It's terrible that real life– see the Mazan mass rape case– proves this film to be true.
What it's about
After refusing to identify the culprit behind an assault, Hae-won travels back to her remote town of Modo Island, at the urgent request of her childhood best friend Bok-nam.
The take
Despite how the title sounds like, the horror of Bedevilled isn’t a devil, a demon, or a spirit. It isn’t even the way childhood friend Bok-nam snaps, taking up a scythe and going on a murderous rampage to kill all the people that wronged her. No, the actual horror of Bedevilled is that everyday people like bank employee Hae-won would hesitate to do what’s right. Reading that sentence can sound cheesy, but writer-director Jang Cheol-soo structures the film, and her visit to Modo, in a gradually escalating manner.
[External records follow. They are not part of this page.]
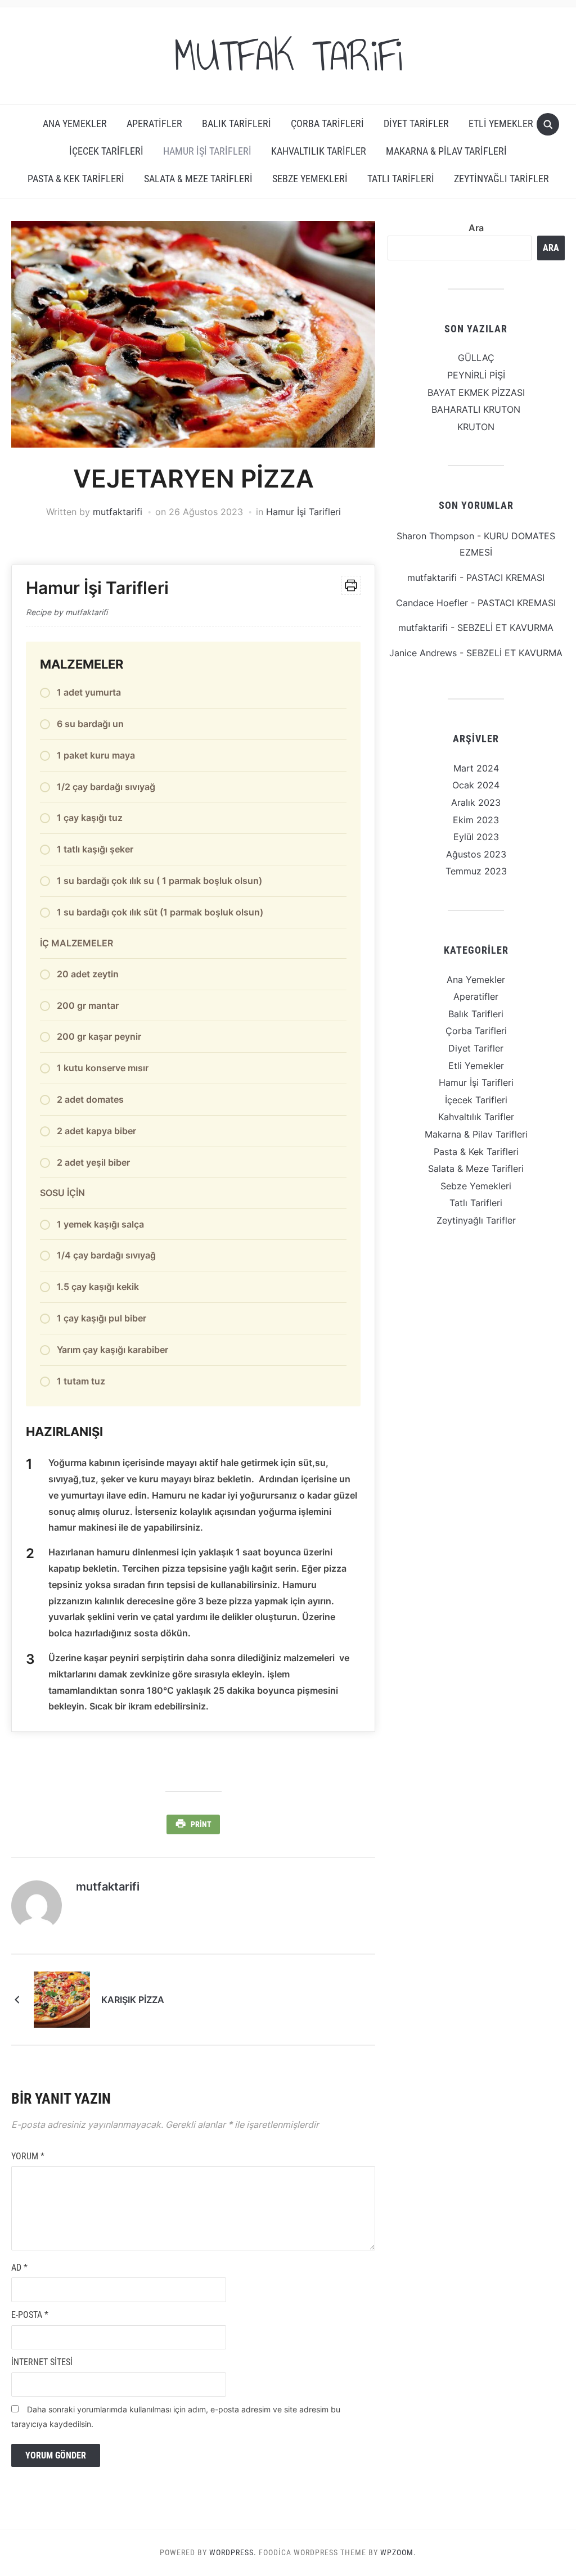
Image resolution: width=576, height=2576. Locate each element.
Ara (476, 227)
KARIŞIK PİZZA (132, 1999)
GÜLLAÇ (476, 357)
When Hae-won first lands, the mean gossip seems ordinary, but the film takes these ordinary, if overcritical, words, and delves into the subtext, especially the darker implications that makes the film difficult to watch. The film does understand Hae-won’s hesitancy– the scenes do acknowledge that reporting could mean retaliation, and the score consistently meets that very fear. But Bedevilled also understands that, if hesitancy allows abuse to be left unchecked, the very same violence that Hae-won was (and many people are) avoiding will inevitably escalate.
What stands out
What keeps this film from being rated higher is the fact that more time is dedicated to the abuse. But the thing is, knowing that so many people wouldn’t recognize some of these scenes as abusive, it’s necessary to depict, even if it does make the film a tad too long for some viewers.